Когда Тамара поселилась у Куделяновых (это случилось вскоре после смерти Сергея Измайловича, когда Марья Петровна решила сдавать комнаты), Марья Петровна опасалась, как бы она с улицы кого-нибудь не привела ночевать. С тех пор прошло больше года, но этого не случилось. Сама Тамара, правда, часто домой не возвращалась, но приводить никого не приводила и платила исправно.
Утром вставала она рано. В одной рубашке ходила на кухню мыться, потом курила, пила чай, пением своим будила студента, квартировавшего, как и она, у Марьи Петровны, надевала шелковую нижнюю юбку, красное платье, полинявшее под мышками, и, вдев в уши цыганские серьги, уходила на службу.
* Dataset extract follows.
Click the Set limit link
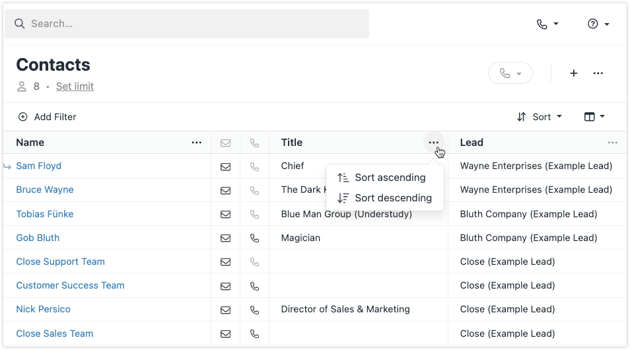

Она служила машинисткой в управлении железных дорог, где на столике у нее постоянно лежали филипповские сладкие пирожки, пуховка, пилка для ногтей и разные другие неслужебные предметы, волновавшие воображение мужчин, замученных конторской работой и семейным счастьем.
Тамара не успела снять с головы пестрый шарф (шляп она никогда не носила), как Надюшка и Анна Петровна потянули ее в столовую.
- Что случилось, девушки? - взвизгнула она, видя, как красное платье ее с большим вырезом съезжает с одного плеча, причем обнажается заношенная рубашка и грудь в пятнах от поцелуев.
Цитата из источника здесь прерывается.